Reporters Without Borders (RSF) director Rebecca Vincent said of the significance of the judgment:
It is absurd that a single judge can issue a three-page decision that could land Julian Assange in prison for the rest of his life and permanently impact the climate for journalism around the world. The historical weight of what happens next cannot be overstated; it is time to put a stop to this relentless targeting of Assange and act instead to protect journalism and press freedom. Our call on President Biden is now more urgent than ever: drop these charges, close the case against Assange, and allow for his release without further delay.
Assange’s wife Stella said on Twitter:
On Tuesday next week my husband Julian Assange will make a renewed application for appeal to the High Court. The matter will then proceed to a public hearing before two new judges at the High Court and we remain optimistic that we will prevail and that Julian will not be extradited to the United States where he faces charges that could result in him spending the rest of his life in a maximum security prison for publishing true information that revealed war crimes committed by the U.S. government.

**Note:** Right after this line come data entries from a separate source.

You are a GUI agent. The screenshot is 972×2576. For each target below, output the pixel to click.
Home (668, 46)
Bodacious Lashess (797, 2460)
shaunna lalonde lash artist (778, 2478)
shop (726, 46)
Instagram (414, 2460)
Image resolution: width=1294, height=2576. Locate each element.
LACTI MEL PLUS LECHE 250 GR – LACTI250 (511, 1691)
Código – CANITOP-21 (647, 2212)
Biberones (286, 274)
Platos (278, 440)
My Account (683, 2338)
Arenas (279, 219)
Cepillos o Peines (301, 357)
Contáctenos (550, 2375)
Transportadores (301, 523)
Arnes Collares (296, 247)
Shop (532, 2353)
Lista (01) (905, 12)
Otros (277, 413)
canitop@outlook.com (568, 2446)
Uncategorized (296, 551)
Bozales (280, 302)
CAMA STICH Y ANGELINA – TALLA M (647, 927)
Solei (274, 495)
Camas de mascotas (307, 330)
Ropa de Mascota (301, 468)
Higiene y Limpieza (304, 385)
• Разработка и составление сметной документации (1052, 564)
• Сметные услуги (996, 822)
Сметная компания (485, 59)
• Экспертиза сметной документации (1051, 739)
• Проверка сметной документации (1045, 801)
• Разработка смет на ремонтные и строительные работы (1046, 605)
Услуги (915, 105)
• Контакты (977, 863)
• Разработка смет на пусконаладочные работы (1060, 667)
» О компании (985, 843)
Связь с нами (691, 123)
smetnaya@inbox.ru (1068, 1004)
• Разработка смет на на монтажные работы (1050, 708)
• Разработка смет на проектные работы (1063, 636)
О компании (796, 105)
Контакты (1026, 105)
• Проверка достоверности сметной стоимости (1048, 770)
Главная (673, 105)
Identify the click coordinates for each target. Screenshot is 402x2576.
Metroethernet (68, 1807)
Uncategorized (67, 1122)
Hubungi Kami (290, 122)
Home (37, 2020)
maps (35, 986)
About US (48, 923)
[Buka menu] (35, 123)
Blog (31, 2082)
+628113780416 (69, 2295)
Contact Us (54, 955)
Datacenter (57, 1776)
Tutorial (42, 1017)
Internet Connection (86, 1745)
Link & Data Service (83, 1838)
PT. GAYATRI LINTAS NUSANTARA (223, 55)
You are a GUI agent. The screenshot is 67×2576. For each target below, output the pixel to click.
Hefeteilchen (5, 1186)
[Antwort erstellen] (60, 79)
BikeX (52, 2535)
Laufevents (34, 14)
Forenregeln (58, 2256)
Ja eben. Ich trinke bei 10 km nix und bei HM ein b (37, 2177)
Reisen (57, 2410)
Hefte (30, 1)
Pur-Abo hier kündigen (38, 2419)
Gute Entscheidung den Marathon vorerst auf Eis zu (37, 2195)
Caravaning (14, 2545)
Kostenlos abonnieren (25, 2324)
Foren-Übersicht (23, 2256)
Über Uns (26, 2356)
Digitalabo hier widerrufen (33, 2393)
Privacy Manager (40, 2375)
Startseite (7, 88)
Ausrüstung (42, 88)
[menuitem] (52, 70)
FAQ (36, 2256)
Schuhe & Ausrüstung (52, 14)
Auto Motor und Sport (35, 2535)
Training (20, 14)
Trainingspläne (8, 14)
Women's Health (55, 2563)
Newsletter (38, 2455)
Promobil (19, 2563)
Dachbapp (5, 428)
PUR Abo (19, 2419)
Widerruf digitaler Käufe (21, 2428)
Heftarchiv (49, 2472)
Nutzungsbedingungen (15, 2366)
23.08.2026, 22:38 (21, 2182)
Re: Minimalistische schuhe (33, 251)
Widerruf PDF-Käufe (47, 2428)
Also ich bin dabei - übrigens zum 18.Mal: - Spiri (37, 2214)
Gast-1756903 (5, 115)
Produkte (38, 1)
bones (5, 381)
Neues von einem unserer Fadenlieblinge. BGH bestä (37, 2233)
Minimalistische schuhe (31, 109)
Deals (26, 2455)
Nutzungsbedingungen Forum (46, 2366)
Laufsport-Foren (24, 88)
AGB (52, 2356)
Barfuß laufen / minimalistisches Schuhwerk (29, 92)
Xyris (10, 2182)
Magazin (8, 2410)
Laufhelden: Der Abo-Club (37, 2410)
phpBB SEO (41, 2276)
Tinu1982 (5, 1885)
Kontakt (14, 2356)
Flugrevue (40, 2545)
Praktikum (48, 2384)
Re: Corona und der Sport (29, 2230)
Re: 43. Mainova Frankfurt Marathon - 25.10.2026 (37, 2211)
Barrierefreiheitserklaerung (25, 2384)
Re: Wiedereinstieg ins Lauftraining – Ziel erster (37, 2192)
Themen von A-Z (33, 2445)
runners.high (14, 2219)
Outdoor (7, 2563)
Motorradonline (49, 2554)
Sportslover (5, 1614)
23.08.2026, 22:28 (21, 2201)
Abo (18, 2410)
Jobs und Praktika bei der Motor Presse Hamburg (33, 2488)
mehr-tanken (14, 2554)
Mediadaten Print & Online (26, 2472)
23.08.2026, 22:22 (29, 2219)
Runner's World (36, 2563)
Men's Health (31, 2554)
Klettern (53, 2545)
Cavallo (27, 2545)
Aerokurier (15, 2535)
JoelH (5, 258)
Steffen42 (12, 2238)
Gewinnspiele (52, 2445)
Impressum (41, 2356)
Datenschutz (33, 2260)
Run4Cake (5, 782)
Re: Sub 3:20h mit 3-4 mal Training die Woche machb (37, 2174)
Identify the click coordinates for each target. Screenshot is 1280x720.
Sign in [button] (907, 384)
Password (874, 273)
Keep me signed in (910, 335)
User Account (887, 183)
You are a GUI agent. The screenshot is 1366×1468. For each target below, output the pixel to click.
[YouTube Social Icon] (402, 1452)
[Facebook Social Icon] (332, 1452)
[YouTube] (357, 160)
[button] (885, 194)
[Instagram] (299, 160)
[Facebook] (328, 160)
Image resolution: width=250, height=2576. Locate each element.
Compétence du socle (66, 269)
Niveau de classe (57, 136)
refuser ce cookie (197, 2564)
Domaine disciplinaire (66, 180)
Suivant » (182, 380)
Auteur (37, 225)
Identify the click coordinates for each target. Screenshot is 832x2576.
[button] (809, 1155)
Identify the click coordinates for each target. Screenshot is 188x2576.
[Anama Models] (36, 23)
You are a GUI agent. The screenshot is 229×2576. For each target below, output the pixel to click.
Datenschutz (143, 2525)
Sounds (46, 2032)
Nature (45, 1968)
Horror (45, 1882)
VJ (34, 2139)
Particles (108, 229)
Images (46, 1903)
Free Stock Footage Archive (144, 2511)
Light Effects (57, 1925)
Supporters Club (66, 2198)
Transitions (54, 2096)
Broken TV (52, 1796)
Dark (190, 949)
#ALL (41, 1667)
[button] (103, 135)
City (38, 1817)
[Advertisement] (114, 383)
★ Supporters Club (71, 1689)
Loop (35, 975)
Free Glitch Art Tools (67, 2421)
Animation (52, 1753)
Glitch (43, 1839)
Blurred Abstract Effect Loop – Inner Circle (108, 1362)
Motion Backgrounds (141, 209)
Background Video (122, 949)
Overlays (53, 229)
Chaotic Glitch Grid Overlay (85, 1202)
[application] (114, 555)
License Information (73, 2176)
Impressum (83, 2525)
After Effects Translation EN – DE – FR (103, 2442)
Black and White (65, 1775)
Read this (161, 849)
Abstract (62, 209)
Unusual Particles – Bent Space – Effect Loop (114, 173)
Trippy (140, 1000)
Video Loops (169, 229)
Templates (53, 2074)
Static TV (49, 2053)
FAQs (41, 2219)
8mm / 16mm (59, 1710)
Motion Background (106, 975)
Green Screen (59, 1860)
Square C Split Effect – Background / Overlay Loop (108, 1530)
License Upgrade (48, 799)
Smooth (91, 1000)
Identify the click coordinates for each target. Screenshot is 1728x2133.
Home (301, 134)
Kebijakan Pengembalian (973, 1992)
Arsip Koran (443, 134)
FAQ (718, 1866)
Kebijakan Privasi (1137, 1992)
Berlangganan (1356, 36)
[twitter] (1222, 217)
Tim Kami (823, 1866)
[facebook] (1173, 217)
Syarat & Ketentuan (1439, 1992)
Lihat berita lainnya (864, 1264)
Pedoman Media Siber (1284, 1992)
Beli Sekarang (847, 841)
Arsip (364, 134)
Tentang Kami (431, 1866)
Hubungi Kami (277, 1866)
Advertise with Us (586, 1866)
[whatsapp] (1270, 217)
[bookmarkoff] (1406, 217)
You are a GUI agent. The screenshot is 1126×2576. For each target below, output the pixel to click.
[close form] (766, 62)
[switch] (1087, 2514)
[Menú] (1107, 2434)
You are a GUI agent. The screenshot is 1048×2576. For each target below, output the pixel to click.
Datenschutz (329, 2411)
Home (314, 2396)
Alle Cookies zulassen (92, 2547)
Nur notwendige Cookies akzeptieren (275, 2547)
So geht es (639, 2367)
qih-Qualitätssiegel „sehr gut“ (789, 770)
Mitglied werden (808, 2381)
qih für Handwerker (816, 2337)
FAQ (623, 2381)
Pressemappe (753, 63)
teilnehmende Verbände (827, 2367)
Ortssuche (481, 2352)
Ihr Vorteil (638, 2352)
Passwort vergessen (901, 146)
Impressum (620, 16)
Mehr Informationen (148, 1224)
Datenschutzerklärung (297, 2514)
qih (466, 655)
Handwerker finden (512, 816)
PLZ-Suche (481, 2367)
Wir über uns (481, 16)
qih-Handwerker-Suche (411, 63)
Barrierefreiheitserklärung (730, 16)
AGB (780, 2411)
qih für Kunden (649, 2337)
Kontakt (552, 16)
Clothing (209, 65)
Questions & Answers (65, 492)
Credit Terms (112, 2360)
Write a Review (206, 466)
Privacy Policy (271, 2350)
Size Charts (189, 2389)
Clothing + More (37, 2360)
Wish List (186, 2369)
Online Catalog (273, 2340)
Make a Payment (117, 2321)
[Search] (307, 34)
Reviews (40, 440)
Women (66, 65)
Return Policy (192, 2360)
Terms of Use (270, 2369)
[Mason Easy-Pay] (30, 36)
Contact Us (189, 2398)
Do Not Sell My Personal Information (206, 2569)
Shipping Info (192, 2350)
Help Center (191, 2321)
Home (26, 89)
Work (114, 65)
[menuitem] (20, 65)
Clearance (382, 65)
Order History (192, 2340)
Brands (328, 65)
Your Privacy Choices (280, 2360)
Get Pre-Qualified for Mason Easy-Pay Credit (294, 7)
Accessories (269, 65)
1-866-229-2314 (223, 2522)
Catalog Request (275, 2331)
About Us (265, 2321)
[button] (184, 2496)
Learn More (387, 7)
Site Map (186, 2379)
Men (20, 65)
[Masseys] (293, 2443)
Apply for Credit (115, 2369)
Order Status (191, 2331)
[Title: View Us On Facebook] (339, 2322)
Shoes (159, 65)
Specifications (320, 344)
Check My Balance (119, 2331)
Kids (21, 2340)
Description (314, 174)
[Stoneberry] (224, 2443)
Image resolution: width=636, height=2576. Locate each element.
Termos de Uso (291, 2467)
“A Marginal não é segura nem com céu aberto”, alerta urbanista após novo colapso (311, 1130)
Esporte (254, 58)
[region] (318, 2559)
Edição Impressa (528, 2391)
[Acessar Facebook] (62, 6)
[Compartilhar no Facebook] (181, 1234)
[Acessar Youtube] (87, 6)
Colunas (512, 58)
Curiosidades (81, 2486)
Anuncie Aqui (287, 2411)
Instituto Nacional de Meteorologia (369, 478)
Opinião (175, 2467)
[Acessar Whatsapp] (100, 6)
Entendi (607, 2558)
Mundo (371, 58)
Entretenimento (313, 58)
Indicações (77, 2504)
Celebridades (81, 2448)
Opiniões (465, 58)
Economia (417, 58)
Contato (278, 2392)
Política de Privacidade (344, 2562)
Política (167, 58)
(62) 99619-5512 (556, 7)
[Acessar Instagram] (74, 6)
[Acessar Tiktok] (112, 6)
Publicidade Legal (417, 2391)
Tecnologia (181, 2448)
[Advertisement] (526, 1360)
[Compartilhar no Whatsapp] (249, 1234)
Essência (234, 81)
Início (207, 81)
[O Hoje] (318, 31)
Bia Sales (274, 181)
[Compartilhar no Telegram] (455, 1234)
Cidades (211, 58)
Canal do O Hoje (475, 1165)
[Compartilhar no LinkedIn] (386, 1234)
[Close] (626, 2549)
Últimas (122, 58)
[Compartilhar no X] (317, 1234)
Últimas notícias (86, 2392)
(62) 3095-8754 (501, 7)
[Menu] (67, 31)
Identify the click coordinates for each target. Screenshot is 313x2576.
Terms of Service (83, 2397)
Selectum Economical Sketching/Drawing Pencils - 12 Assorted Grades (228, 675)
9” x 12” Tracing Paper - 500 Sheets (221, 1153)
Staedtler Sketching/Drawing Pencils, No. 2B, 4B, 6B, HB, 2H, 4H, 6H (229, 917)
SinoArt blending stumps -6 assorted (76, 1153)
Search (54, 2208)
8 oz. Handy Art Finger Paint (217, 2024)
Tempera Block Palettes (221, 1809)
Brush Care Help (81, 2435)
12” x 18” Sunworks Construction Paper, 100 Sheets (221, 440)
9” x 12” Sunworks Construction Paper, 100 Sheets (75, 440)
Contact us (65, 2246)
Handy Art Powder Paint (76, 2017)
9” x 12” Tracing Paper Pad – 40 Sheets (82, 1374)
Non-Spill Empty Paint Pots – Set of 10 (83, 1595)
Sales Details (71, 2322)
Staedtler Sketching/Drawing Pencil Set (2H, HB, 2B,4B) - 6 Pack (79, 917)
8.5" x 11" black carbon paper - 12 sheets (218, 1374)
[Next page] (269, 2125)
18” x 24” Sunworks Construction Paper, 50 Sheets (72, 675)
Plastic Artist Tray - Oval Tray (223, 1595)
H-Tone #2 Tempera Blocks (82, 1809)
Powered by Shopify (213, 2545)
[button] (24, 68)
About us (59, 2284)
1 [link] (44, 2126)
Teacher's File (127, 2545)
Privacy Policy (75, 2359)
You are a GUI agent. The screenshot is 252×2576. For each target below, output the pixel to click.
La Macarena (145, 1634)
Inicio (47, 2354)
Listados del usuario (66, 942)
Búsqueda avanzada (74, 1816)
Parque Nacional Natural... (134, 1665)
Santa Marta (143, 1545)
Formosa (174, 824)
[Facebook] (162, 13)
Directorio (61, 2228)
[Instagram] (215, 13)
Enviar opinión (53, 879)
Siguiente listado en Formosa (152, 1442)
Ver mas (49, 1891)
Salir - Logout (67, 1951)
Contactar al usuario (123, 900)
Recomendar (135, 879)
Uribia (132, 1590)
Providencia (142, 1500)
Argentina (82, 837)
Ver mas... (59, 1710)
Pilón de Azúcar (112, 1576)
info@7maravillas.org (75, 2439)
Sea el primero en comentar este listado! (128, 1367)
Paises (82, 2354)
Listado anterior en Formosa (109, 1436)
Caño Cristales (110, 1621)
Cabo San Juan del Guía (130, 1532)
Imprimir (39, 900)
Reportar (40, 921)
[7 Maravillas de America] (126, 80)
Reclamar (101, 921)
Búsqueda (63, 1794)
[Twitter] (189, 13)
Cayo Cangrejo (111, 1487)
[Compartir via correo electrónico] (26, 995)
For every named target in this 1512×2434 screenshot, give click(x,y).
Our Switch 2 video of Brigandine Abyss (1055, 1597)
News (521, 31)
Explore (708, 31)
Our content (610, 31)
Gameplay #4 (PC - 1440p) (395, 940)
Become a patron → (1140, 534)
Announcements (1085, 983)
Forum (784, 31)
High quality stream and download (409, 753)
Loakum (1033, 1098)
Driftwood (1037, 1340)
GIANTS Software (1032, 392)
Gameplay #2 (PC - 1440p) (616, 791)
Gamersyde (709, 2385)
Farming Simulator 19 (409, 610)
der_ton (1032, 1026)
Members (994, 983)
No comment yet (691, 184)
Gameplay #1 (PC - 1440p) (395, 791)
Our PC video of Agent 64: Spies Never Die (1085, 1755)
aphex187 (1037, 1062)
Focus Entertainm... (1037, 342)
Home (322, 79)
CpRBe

The detention and would-be extradition of Julian Assange has been marked by Establishment abuse and misconduct, from the decision to allow the US request despite its main witness voluntarily discrediting himself – and thus the whole US government case – to the destruction of emails between Keir Starmer’s Crown Prosecution Service and Swedish prosecutors, though enough evidence remained to show Starmer’s crew warning the Swedes not to ‘dare’ change their mind about wanting Assange sent to Sweden from the UK.
Assange will now lodge a further appeal on Tuesday. If that is rejected, his last recourse is an application to the European Court of Human Rights.
Solidarity with Julian Assange. The courts must enact real justice and reject this assault on him and on journalism and the democracy that depends on it. He must be freed.